====== Provided passage ======
Compilation album by World Wrestling Federation
- Released: November 18, 1997
- Genre: Soundtrack
- Label: Koch
- Producer: Jim Johnston

World Wrestling Federation chronology
| WWF Full Metal: The Album (1995) | WWF The Music, Volume 2 (1997) | WWF The Music, Volume 3 (1998) |

= WWF The Music, Volume 2 =

1997 soundtrack album by World Wrestling Federation

WWF The Music, Volume 2 is the second compilation album by the World Wrestling Federation (now known as the World Wrestling Entertainment, or WWE) on November 18, 1997. It primarily features contemporary theme songs of wrestlers on the roster at the time.

==Track listing==

| No. | Title | Subject | Length |
|---|---|---|---|
| 1. | "Dark Side" | The Undertaker | 3:53 |
| 2. | "Hell Frozen Over" | Stone Cold Steve Austin | 2:57 |
| 3. | "Pearl River Rip" | Ahmed Johnson | 3:15 |
| 4. | "Wild Cat" | Marc Mero & Sable | 2:52 |
| 5. | "You Start the Fire" | Bret Hart | 3:10 |
| 6. | "Mastodon" | Vader | 3:09 |
| 7. | "Ode to Freud" | Mankind | 3:02 |
| 8. | "Dude Love" | Dude Love | 3:08 |
| 9. | "Nation of Domination" | Faarooq | 3:03 |
| 10. | "Destiny" | Rocky Maivia | 3:06 |
| 11. | "Snap" | Sycho Sid | 3:19 |
| 12. | "Dangerous" | Ken Shamrock | 3:17 |
| 13. | "Can't Get Enough" | Flash Funk | 3:25 |
| 14. | "I Know You Want Me" | Sunny | 3:28 |
| 15. | "Sexy Boy" | Shawn Michaels | 3:00 |

iTunes bonus tracks
| No. | Title | Length |
|---|---|---|
| 16. | "I Am Perfection (Dolph Ziggler)" (performed by Beta Wolf) | 3:33 |
| 17. | "King of Kings (Triple H)" (Original Jim Johnston Demo) | 4:22 |

==Hits of the World Wrestling Federation: We Gotta Wrestle==

Earlier in 1997, a similar album was released outside the United States titled Hits of the World Wrestling Federation: We Gotta Wrestle. The album, which included a Sunny poster and a sticker sheet, was missing two tracks from Volume 2, Ken Shamrock and Dude Love's themes, but added Jake "The Snake" Roberts' and Faarooq's themes which were not included on Volume 2. It also differed in six tracks:
- track 2 (Marc Mero & Sable - "Wild Cat") this is the first theme and is on "Volume 2", the "We Gotta Wrestle" version is shorter at 2:51, "We Gotta Wrestle" version was re-released on Volume 2
- track 3 (Ahmed Johnson - "Pearl River Rip") length is shorter at 2:45 vs. Volume 2 at 3:15; the theme debuted on "Volume 2"
====== Material provided ======
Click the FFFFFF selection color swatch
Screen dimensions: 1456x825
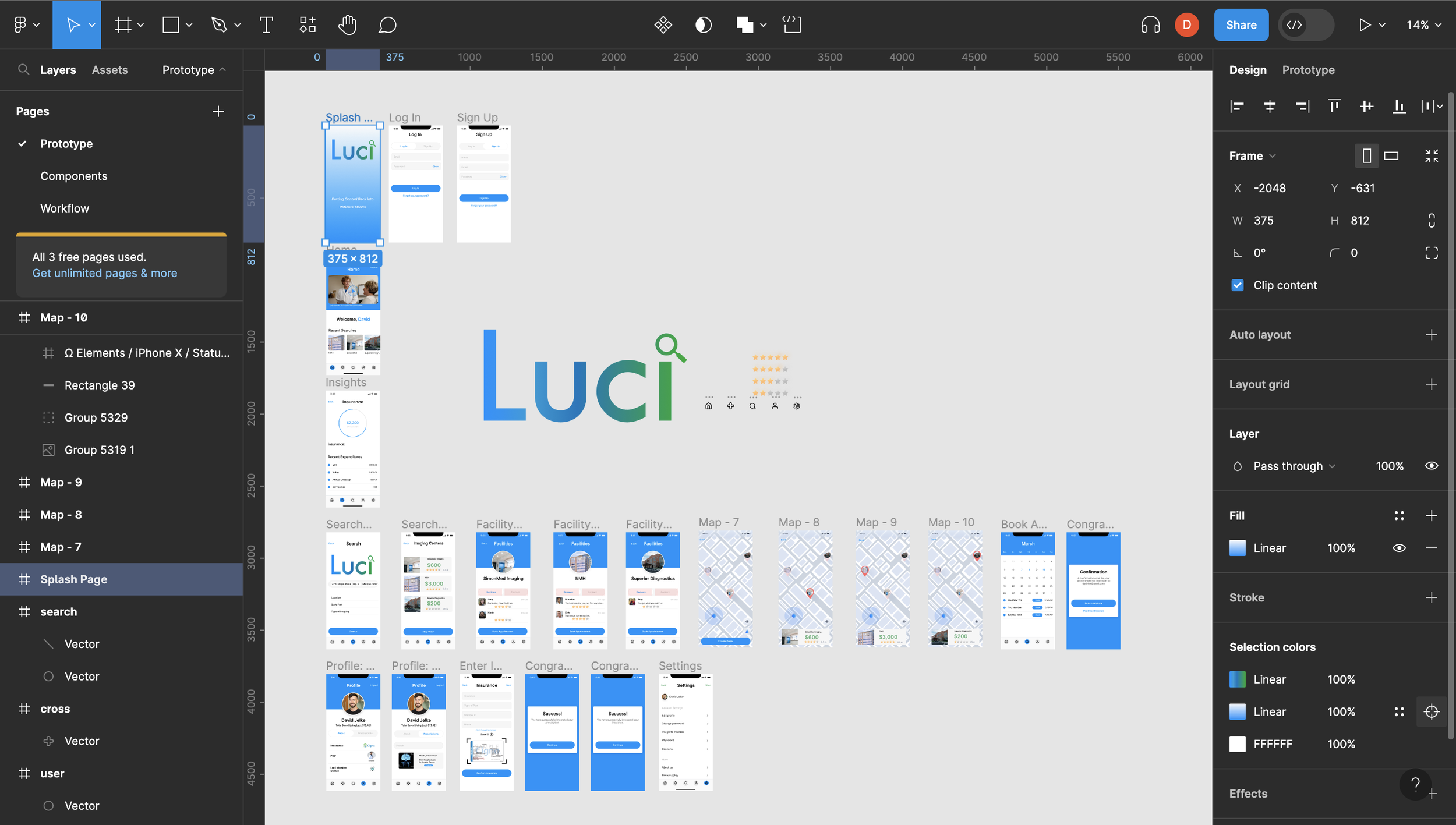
======
**Tasks to complete**
1 > Please translate this sentence from the album page into Spanish: "It primarily features contemporary theme songs of wrestlers on the roster at the time."
2 > According to the album page, which label released WWF The Music, Volume 2?
3 > List every album, with its year, in the World Wrestling Federation chronology on the album page.
The data is separate material and has no connection to the album page.

**Answers for this exercise**
1 > Contiene principalmente canciones temáticas contemporáneas de luchadores que formaban parte de la plantilla en ese momento.

2 > Koch

3 >
- WWF Full Metal: The Album (1995)
- WWF The Music, Volume 2 (1997)
- WWF The Music, Volume 3 (1998)